Last night at the Fife was sociable as planned, though it may have been more lively at the Moorfield, where I hear the Austrian contingent was practicing its 'Ve are not Germans' sketch.
Sunday, 18 May 2014
Sunday 18 May 2014 - TGO Challenge - Day 10 - Braemar to Ballater
Route: as planned
Distance: 30 km (Cum: 248)
Ascent: 750 metres (Cum: 9100)
Time taken: 9.1 hrs including 1.6 hrs breaks
Weather: overcast and slightly threatening at first, turning into another sunny t-shirt afternoon; rain later
Click on the link below (Day 10) for details of my planned route:
This morning brought a lavish breakfast of croissant, and bacon and sausage butties, thanks to Simon and Kat's cooker. Then I hope the house was left as I found it, as I set off past Russ Manion who was enjoying his own croissants outside the Fife.
As I neared the top of Creag Choinnich, a slightly surprised Richard Baker greeted me, out for a walk with his dog. He plans to do the Challenge again next year and asked me to pass on his best wishes to Roger Smith.
Why should he be surprised to see a Challenger on the best route out of Braemar? Because most of the ******* are too lazy to climb this small hill.
After admiring the views from the top, I was surprised to meet Ian Sommerville and David Williams coming up the back of the hill.
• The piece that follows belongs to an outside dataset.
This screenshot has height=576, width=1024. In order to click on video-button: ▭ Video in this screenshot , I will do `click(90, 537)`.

A brief discussion revealed the error of their ways and they turned round. These two provided excellent company until, together with John Sanderson, they turned off at Connachat Cottage to head towards Gelder Shiel. That left me for the rest of the morning with David Wishart and Graham Weaver - more excellent company on this most sociable of days.
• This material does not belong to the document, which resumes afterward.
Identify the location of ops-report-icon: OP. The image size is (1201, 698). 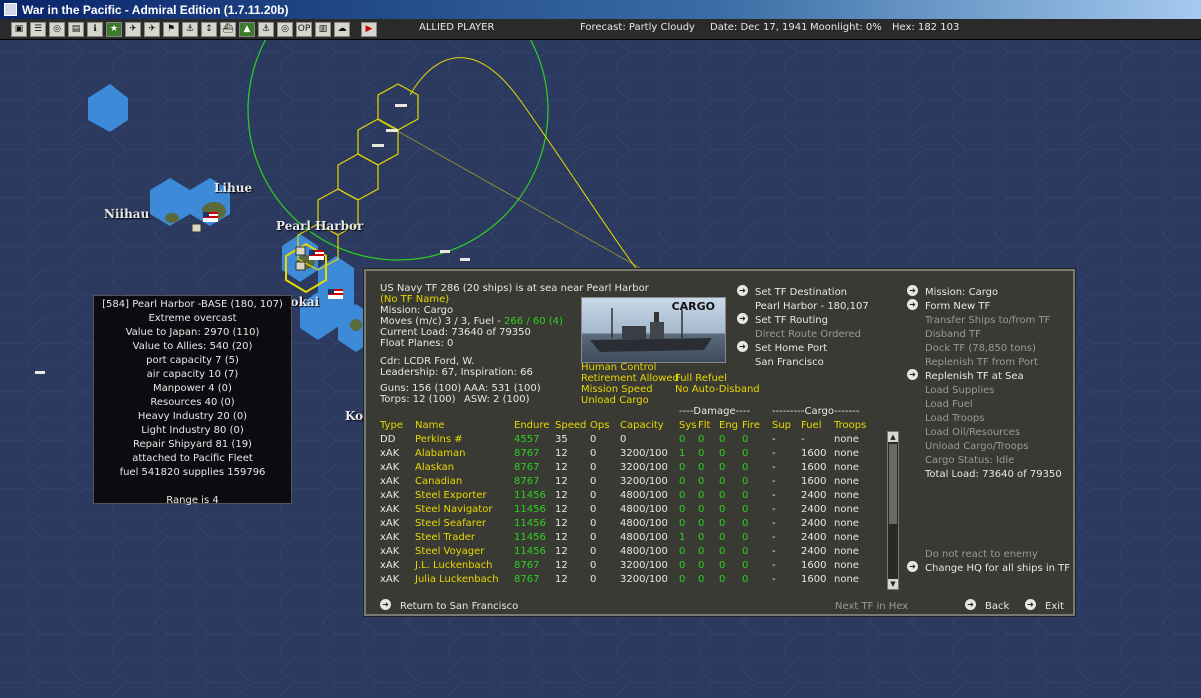
(304, 29).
Soon after enjoying coffee and scones at the castle tearooms, I left the others to dodge the traffic on the B road whilst I took the lane past the distillery, pausing for lunch en route.
I passed the others again on the busy road where they were taking a well earned breather, before heading off through the woods and up to the minor summit of Creag Ghiubhais (486 metres - pictured near the summit). In practice this was not an entirely straightforward ascent. Knee deep heather, deep holes, large rocks and the occasional rock band were all hazards waiting for a disaster to happen. There were also flies, ants and spiky low branches, all queueing up to wreak vengeance on mankind. At least there was a cairn on top and a view through the trees towards Lochnagar and also to the high hills to the north of Ballater. The creeping azalea and dewberries that had graced yesterday's hillsides had been replaced by thickets of fruitless bilberries. Taking care with every step, I managed to get down without any mishaps. I reckon it took up to an hour and a quarter longer than the alternative route around the back of the hill that Sue and I took in 2012.
From Littlemill it then took a further hour and a quarter to reach Ballater's welcoming campsite via the scenic river path that skirts the golf course. An excellent way into Ballater.
Sue O arrived at the same time, and after the usual campsite activity - you can see our flotilla of TGOC tents in the lower picture - we set off to be sociable in town. Sadly the Alexandra was unable to find a table for us, so we chose 'India on the Green' which turned out to be the classiest Indian restaurant I've visited for some time, with a couple of extra courses thrown in while we waited for our mains. Only two other Challengers were there - Joe and Steven from Florida, who seemed to be enjoying the experience. Joe turns out to be a very accomplished walker, and is managing the Challenge (including hills like Ben Macdui) in very ordinary looking sandals. Not recommended for mere mortals!
On leaving the restaurant it was raining. Raining hard. We had a quick look for 'scenes of action', failed to find any, and returned to camp. I'll have to catch up with Humphrey, who I seem to have missed here, in Montrose.
A quick call to Sue in Manchester reveals a forecast for a lovely day tomorrow. Whoopee! Though it's bucketing down as I send this posting.